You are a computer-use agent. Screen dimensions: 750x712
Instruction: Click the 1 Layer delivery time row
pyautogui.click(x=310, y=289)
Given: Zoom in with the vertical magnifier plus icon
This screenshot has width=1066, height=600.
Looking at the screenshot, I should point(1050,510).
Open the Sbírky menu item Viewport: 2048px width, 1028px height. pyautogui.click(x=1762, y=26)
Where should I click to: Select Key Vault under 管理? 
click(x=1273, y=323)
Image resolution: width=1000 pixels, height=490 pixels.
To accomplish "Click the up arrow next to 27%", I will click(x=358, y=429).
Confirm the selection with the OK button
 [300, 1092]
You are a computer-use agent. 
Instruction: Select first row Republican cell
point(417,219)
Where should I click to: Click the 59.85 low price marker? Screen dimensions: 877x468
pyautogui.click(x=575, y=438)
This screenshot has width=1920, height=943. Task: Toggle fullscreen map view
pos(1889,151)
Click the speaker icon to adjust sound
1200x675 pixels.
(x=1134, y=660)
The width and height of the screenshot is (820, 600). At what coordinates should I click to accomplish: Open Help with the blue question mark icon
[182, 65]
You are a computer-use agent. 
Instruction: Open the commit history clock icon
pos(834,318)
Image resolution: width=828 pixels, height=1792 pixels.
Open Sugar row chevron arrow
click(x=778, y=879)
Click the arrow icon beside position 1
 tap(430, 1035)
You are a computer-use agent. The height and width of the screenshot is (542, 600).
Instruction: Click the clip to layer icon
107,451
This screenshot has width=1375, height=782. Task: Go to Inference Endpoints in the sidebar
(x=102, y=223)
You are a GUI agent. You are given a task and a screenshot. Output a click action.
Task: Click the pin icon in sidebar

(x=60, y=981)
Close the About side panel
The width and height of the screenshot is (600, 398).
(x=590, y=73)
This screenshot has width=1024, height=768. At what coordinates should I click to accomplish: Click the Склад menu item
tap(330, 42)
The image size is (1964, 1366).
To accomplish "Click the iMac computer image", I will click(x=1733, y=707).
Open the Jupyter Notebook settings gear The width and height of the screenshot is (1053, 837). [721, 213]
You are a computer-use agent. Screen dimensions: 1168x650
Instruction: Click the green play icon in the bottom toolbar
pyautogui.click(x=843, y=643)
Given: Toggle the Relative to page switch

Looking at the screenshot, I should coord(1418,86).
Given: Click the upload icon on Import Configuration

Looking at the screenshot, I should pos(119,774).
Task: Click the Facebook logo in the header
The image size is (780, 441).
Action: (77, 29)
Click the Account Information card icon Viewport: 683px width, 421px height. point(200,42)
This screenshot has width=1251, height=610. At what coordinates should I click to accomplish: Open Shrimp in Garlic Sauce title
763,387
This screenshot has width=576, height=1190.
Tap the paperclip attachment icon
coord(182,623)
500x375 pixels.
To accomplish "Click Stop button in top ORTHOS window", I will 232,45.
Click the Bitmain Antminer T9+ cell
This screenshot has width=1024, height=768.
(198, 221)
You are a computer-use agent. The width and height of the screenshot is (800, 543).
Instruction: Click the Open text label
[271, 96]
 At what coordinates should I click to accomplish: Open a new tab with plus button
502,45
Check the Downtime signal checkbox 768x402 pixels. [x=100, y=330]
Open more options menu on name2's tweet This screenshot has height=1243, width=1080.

__TASK__
Output the entire listing exactly, including each line.

__TASK RESULT__
You are a computer-use agent. Screen dimensions: 750x712
Instruction: Click the 1 Layer delivery time row
pyautogui.click(x=310, y=289)
Given: Zoom in with the vertical magnifier plus icon
This screenshot has width=1066, height=600.
Looking at the screenshot, I should point(1050,510).
Open the Sbírky menu item Viewport: 2048px width, 1028px height. pyautogui.click(x=1762, y=26)
Where should I click to: Select Key Vault under 管理? 
click(x=1273, y=323)
Image resolution: width=1000 pixels, height=490 pixels.
To accomplish "Click the up arrow next to 27%", I will click(x=358, y=429).
Confirm the selection with the OK button
 [300, 1092]
You are a computer-use agent. 
Instruction: Select first row Republican cell
point(417,219)
Where should I click to: Click the 59.85 low price marker? Screen dimensions: 877x468
pyautogui.click(x=575, y=438)
This screenshot has width=1920, height=943. Task: Toggle fullscreen map view
pos(1889,151)
Click the speaker icon to adjust sound
1200x675 pixels.
(x=1134, y=660)
The width and height of the screenshot is (820, 600). At what coordinates should I click to accomplish: Open Help with the blue question mark icon
[182, 65]
You are a computer-use agent. 
Instruction: Open the commit history clock icon
pos(834,318)
Image resolution: width=828 pixels, height=1792 pixels.
Open Sugar row chevron arrow
click(x=778, y=879)
Click the arrow icon beside position 1
 tap(430, 1035)
You are a computer-use agent. The height and width of the screenshot is (542, 600).
Instruction: Click the clip to layer icon
107,451
This screenshot has width=1375, height=782. Task: Go to Inference Endpoints in the sidebar
(x=102, y=223)
You are a GUI agent. You are given a task and a screenshot. Output a click action.
Task: Click the pin icon in sidebar

(x=60, y=981)
Close the About side panel
The width and height of the screenshot is (600, 398).
(x=590, y=73)
This screenshot has width=1024, height=768. At what coordinates should I click to accomplish: Click the Склад menu item
tap(330, 42)
The image size is (1964, 1366).
To accomplish "Click the iMac computer image", I will click(x=1733, y=707).
Open the Jupyter Notebook settings gear The width and height of the screenshot is (1053, 837). [721, 213]
You are a computer-use agent. Screen dimensions: 1168x650
Instruction: Click the green play icon in the bottom toolbar
pyautogui.click(x=843, y=643)
Given: Toggle the Relative to page switch

Looking at the screenshot, I should coord(1418,86).
Given: Click the upload icon on Import Configuration

Looking at the screenshot, I should pos(119,774).
Task: Click the Facebook logo in the header
The image size is (780, 441).
Action: (77, 29)
Click the Account Information card icon Viewport: 683px width, 421px height. point(200,42)
This screenshot has width=1251, height=610. At what coordinates should I click to accomplish: Open Shrimp in Garlic Sauce title
763,387
This screenshot has width=576, height=1190.
Tap the paperclip attachment icon
coord(182,623)
500x375 pixels.
To accomplish "Click Stop button in top ORTHOS window", I will 232,45.
Click the Bitmain Antminer T9+ cell
This screenshot has width=1024, height=768.
(198, 221)
You are a computer-use agent. The width and height of the screenshot is (800, 543).
Instruction: Click the Open text label
[271, 96]
 At what coordinates should I click to accomplish: Open a new tab with plus button
502,45
Check the Downtime signal checkbox 768x402 pixels. [x=100, y=330]
Open more options menu on name2's tweet This screenshot has height=1243, width=1080.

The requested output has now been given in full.